Single Mum, Jen, has uneasy feelings toward Scott from the get-go. He is a dark shadow that seems to appear at the worst possible times and is the complete opposite of his best friend. Rich, suave and a complete snob, he steps over people to get what he wants in life. These includs Jen, her friends and anyone else he sees as a threat. Tense dinner parties, subtle threats and many, many secrets all become part of Scott's larger plan.
This is Cat Hogan's debut novel and the title refers to an old playground song, Ring-a-ring-o' Roses. Although there is no real connection to this rhyming tune, the house of cards that Scott is trying to control does require a lot of balancing. The novel opens with a short, sinister prelude, on a cliff edge. The story begins with an introduction to Jen and her son, Danny, and how they have ended up in their little cottage with Andy as a lodger. There is then a strong chapter which gives the reader a glimpse into the dark and seedy mind of Scott, who obviously has more than a bit of the Norman Bates about him. The novel then heads off in a different direction, with many characters (mostly friends of Jens) appearing and lots of name-repeating in each sentence of the dialogue. The second half picks up a little pace as Scott's obsession becomes irrational and Jen seems to be the only one who can see it. The story then shifts up a notch and sprints towards its ending.

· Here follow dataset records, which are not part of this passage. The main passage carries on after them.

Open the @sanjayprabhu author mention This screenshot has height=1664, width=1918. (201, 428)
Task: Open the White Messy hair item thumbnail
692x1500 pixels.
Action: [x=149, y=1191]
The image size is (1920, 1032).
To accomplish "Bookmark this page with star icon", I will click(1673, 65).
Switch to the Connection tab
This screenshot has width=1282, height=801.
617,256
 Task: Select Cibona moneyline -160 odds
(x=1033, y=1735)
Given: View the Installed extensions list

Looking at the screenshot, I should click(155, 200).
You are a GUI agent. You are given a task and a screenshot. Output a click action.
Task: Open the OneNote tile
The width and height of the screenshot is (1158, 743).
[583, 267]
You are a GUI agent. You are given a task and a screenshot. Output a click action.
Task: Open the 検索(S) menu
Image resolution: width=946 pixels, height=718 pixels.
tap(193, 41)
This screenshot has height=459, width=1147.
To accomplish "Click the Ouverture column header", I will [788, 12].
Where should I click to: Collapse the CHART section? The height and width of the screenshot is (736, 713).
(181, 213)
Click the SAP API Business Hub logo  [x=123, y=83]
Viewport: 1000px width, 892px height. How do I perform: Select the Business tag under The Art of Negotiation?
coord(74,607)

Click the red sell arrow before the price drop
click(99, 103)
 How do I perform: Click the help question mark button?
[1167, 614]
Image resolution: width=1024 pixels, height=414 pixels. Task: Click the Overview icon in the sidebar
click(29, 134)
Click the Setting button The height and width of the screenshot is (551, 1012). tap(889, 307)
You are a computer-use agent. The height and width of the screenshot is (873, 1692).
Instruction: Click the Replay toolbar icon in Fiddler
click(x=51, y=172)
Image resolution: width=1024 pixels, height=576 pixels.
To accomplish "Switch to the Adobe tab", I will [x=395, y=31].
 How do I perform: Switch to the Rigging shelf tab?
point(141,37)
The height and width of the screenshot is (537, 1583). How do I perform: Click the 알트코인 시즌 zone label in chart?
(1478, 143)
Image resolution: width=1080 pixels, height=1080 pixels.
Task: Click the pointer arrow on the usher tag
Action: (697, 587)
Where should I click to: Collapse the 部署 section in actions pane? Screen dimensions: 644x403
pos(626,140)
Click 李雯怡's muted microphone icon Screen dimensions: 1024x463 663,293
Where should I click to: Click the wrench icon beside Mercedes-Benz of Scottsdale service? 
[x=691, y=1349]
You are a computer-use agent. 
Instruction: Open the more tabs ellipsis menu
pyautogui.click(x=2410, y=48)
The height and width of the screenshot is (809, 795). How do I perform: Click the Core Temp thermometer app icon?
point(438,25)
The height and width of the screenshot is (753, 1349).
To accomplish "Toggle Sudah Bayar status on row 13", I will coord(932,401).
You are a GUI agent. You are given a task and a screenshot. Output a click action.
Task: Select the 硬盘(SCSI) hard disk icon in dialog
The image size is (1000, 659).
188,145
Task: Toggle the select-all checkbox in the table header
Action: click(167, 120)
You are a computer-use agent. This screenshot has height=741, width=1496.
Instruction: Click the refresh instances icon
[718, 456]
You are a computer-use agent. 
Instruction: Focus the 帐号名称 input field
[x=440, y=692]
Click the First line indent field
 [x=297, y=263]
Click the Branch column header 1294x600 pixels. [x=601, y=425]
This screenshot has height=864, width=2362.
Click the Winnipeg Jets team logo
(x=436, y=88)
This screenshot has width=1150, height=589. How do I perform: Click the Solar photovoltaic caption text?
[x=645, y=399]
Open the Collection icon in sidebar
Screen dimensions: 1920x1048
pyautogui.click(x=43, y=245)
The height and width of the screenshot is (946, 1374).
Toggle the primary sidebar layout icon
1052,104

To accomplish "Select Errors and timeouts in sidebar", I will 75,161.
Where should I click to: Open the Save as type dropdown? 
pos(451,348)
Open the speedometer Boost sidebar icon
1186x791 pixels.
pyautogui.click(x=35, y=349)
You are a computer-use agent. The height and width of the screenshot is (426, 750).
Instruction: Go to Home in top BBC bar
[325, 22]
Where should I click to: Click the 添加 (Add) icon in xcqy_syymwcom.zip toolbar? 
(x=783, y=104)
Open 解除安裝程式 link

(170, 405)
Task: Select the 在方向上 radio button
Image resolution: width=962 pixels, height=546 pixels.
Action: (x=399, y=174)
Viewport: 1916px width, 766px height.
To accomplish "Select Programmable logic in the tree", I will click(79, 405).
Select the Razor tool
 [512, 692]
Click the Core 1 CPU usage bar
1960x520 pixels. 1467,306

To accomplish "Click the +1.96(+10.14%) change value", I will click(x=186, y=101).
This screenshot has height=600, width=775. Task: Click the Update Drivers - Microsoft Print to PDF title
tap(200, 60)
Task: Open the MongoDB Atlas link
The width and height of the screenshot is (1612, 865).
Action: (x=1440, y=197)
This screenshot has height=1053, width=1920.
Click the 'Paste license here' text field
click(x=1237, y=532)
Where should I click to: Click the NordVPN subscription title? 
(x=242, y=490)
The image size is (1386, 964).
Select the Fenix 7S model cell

Cat Hogan obviously has a love of the sea, its lighthouses, its beaches and its overall atmosphere. There are moments when you can almost feel the breeze and taste the salt air on the tip of your tongue. I would have liked to have more visuals of the village, the pub, the local shop etc, to add a little more to the story. The ongoing mention of characters names, within dialogue, can be jarring for a reader but that is a personal issue that not everyone notices. This is a clever debut, with a despicable bad guy balancing out the fair and sweet protagonist. Andy is a dream lodger, for any fresh-blooded female and one can definitely see how Jen would fall for him. I'm just not sure he would ever be friends with Scott or fall for his continuous lies. I look forward to see what direction Cat Hogan will lead us in with book two. She is not afraid of the dark side of a story, which a great thriller really needs, and I hope she delves even further into the murky minds of some fictional characters in the future.
They All fall Down is published by Poolbeg and is available in TPB and ebook format.